Do you think Mother’s Day should be a national holiday in the States with a day off from work?  Yes, me too.  When Nicaragua celebrates Mother’s Day on May 30th every year, it is considered feriada, or an official holiday from work. While the day has since passed, I wanted to share a few photos and thoughts from the day, or actually the day before. 

If you’ve been following the blog you may have seen some of the images that Billy has been putting up as the new park is being constructed in San Nicolás. The inauguration came on May 29th, in conjunction with the celebration of Mother’s Day. There was a large presentation of dances, singing, raffles, etc. on the 29th in order to allow people to travel and visit their mothers on the following day, May 30th.

As they say here, amanecemos (we woke up) to a day that was already broiling hot. I think we could have cooked our eggs for breakfast out on the tile in our corridor. People also will say that when the day is very hot, it’s going to rain. It always sounds odd to me, but usually proves to be true. I made my way up to school for two English classes, then the students were dismissed to attend the acto (presentation) that was taking place in the central park to celebrate their mothers. As I walked down the main street of town I could hear the vendors advertising the tasty treats they had prepared and the folklorico music coming from the park area. Billy and I headed to the park shortly thereafter to wander the stalls set up selling güirila (sweet corn pancake served with salty cheese), enchiladas, and various types of icy fresco (fresh juices). We shared a güirila and wandered down to where our friends from La Garnacha had their booth set up and were selling fresh lettuce, beets, carrots, and artesenia products. After chatting with them for a while we made our way to where the tent was set up and students were performing songs, poems, and dances; all dedicated to the nearly 500 mothers who had come from the surrounding communities. 

We were too late to squeeze into a spot under the tent so we found a somewhat shady bench and, with the help of our umbrellas, tried to avoid a serious sunburn. From our spot we could hear and see some of the dancing. We are always impressed with the preparation that the students put in to their performances and are mystified when they actually do practice because it certainly hasn’t happened at school, as we would expect. They had coordinated attire, even the girls had matching hair styles, and big smiles that they proudly displayed for their mothers. There were tables of dishes, flowers, and other give-aways that they gifted to the mothers throughout the day. Towards the beginning of the event the mayor invited four women to join her in cutting the ribbon at the four entrances to the park, signifying the inauguration of the new park. It was definitely an exciting and proud moment for the community, marking a beautiful, new addition to San Nicolás. (This was the biggest and most costly project to come to San Nicolás in over 20 years and was a direct result of the Sandinistas winning the mayoral election last November.)

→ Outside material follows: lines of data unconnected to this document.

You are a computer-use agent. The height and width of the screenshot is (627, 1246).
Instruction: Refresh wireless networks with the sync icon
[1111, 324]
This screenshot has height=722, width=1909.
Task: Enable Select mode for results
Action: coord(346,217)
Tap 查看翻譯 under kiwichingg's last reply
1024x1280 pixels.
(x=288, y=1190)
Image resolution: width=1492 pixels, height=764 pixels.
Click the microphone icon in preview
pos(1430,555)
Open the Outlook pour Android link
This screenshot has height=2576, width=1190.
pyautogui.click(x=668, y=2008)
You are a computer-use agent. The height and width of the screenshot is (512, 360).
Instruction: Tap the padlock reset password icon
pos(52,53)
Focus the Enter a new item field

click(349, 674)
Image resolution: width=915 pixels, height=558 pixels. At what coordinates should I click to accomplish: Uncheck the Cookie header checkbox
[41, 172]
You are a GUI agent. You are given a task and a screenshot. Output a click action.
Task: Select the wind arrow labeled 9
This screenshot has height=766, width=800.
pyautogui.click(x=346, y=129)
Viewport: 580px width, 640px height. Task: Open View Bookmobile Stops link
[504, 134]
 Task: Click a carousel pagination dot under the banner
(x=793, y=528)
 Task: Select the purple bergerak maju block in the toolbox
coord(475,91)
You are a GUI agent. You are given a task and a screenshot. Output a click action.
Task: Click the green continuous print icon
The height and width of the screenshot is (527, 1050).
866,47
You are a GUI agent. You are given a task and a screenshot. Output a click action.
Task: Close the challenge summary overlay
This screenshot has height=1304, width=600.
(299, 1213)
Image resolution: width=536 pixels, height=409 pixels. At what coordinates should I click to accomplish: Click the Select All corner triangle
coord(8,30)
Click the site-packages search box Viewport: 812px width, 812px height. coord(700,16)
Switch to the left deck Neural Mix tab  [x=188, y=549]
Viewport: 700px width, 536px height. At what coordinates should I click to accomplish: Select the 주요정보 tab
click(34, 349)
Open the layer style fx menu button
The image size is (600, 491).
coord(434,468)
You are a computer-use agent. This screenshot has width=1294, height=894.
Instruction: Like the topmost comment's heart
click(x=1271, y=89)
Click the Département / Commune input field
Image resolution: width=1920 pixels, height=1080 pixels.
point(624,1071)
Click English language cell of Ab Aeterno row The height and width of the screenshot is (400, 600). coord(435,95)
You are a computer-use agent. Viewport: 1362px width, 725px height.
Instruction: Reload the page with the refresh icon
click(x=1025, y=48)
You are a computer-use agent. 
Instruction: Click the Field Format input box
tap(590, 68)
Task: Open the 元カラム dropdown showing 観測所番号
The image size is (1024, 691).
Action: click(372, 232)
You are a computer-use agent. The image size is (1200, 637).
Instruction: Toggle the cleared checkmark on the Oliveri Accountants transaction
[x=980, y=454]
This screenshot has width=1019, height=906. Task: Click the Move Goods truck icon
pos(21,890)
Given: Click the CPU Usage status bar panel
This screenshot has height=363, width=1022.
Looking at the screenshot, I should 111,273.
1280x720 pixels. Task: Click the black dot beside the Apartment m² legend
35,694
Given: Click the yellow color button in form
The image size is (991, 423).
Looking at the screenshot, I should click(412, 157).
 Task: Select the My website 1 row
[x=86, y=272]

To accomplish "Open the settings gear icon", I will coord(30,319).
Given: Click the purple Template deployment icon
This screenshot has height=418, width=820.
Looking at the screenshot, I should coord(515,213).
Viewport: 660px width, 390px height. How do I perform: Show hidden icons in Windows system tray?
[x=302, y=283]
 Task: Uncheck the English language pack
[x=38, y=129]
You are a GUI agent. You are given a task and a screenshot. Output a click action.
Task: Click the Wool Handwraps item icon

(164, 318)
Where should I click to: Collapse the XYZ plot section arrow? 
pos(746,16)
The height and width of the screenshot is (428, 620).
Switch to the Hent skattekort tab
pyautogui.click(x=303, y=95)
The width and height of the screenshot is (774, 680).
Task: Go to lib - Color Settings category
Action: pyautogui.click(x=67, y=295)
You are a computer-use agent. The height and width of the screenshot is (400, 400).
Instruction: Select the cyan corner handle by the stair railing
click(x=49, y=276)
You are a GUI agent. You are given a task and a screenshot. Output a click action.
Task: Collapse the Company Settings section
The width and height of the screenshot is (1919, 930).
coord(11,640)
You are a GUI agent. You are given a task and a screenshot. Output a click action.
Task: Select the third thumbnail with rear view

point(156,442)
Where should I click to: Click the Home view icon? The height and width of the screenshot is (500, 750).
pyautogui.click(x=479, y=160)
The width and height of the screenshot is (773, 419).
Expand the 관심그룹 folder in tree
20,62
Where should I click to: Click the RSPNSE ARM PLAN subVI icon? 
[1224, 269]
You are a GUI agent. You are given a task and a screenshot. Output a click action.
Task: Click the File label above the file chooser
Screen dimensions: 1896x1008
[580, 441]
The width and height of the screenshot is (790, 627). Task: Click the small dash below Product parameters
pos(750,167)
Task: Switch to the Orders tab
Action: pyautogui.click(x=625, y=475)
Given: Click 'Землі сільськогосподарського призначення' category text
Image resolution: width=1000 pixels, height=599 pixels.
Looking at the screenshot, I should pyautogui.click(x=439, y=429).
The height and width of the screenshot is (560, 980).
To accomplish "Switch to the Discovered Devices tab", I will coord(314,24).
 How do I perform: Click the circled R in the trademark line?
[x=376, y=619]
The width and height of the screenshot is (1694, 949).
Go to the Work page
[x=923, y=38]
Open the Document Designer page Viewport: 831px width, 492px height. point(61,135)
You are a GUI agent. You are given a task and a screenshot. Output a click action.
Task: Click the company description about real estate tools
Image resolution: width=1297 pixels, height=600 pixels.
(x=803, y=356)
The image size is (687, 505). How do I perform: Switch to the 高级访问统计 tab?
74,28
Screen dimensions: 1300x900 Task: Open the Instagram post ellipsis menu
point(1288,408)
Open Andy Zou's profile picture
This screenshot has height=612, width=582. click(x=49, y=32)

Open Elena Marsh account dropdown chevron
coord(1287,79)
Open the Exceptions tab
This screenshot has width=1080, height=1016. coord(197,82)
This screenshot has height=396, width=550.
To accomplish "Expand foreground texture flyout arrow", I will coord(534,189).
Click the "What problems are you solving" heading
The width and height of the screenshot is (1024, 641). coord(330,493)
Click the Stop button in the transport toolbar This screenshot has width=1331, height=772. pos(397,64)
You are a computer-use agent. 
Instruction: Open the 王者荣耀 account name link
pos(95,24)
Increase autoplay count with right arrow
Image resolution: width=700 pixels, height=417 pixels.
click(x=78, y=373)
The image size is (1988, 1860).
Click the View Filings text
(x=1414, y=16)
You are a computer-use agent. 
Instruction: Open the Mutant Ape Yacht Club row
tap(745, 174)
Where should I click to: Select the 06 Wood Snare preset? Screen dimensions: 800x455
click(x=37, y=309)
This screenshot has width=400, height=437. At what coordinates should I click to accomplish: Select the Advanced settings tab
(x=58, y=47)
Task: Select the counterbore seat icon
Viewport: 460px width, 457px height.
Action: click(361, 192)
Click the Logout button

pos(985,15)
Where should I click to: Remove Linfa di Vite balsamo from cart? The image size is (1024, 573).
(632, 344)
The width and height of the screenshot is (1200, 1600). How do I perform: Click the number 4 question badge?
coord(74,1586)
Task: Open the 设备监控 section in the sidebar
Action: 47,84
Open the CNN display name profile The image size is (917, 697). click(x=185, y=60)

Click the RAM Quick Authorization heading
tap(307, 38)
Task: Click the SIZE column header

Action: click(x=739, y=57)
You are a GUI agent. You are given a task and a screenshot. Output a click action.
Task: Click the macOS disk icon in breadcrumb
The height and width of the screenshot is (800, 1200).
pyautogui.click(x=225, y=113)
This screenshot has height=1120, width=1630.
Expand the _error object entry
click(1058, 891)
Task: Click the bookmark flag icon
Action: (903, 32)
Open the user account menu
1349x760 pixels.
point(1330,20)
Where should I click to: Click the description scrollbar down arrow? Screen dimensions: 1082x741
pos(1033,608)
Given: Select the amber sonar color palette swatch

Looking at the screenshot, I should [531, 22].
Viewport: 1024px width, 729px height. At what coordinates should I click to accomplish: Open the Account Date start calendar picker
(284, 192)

Around noon the clouds began to form and creep in on the party. We felt like we had enjoyed enough of the dancing so headed back over to chat with our friends at the table from La Garnacha. Not even a half hour later the first few drops began to fall and we headed for the house. Billy ran out to buy a few provisions for lunch and made it back just as the drops turned in to a downpour. We locked Diego (our dog) inside the kitchen with us, so he wouldn’t go trekking through the mud outside and dirty all the floors as well as our clothes, since he likes to jump up on us for a few love pats but doesn’t realize that he also leaves his little prints all over our pants. The rain continued from that point until about 2am. A full 10 hours! We strategically placed buckets in our bedroom under the drops, grabbed books to read, since the power had gone out, and weathered the storm - literally. It was the first, and largest, downpour of the year. Thankfully, the power came on later in the evening, enough to be able to make dinner and charge our computer so we could enjoy a movie, but the rain did not abate. 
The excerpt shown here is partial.